The LeapTV console connects directly to your television using an HDMI cable (provided).  The console comes with one controller which can be used in two different ways - as a traditional hover and click hand-held device or as a wireless pointing device - you twist the handles to move it from one mode to another and some games require one style of usage over another.

The LeapTV comes with one free game, a Leapfrog Pet Play World which allows your child to create their own pets and lead them through a pet world which requires you to interact, play games and really explore all of the features of the LeapTV from one place.  The final mode of play is a totally hands-free mode and there are several sub-games of Pet Play World that make the most of this feature.  Using the motion-sensing camera for the LeapTV your child stands in front of the television and the motion sensor helps them to feel like they are part of the game.  Very much like Kinect, but tailored and designed specifically for small people (something Kinect is traditionally very poor at!).  The girls took a while to get used to this play mode, but once they realised that their arms and body were causing the effects of the game, they were delighted.

The LeapTV console is designed for young preschoolers upwards.  I would say that the content of the games I've tried to date are reflective of this - perhaps a touch older as a starting point than many other Leapfrog toys but certainly something you could expect your child to be using before they start school.  Lara (age 5) took a good few tries to get used to the controls (in all three modes of play) but she was really eager to give it a try.  Holly (and advanced 2.5 year old) has some way to go before this will naturally come to her.

There is a wealth of content already available for LeapTV and games cost around the same as a kids equivalent on other console platforms.  With Leapfrog content I have the confidence that it will have been written specifically for small people, and tested for content and appropriateness and that, every game has an underlying learning objective (such as maths, reading, reasoning or phonics), however strong.

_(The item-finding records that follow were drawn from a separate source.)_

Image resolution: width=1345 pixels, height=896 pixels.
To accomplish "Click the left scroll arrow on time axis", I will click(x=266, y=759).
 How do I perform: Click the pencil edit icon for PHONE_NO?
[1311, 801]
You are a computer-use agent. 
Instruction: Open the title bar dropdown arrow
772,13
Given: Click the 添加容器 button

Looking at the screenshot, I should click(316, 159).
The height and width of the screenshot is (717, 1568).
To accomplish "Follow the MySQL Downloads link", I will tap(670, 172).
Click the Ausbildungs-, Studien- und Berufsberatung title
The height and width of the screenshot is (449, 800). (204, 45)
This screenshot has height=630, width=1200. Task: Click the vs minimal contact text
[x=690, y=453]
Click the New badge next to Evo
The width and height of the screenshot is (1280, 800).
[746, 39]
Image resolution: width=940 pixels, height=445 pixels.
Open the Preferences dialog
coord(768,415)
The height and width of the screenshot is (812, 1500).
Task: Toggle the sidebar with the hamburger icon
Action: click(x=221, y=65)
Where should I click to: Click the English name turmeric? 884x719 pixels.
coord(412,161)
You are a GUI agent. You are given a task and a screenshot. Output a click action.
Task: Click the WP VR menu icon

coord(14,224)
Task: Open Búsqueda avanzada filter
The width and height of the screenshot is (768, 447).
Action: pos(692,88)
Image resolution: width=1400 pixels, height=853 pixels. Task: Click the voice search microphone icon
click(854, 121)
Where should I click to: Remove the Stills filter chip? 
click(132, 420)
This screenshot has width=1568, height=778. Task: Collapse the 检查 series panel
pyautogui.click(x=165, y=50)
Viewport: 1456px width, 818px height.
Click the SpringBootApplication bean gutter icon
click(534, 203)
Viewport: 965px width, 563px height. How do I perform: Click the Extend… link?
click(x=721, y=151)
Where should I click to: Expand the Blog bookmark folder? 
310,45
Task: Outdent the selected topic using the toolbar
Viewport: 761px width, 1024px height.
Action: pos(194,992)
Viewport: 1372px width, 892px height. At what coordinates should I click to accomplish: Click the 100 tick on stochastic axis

While the LeapTV may currently lack some of the more powerful cloud-based, interactive, sharing capabilities of the big-named brands of gaming console, this isn't a negative in any shape or form when it comes to a play system for children.  In fact, knowing that the LeapTV is limited to Leapfrog games comes as a comfort to me.  The price, also compares favourably for a family gaming console. You can buy additional hand-held controllers for multi-player gaming in some of the LeapTV games.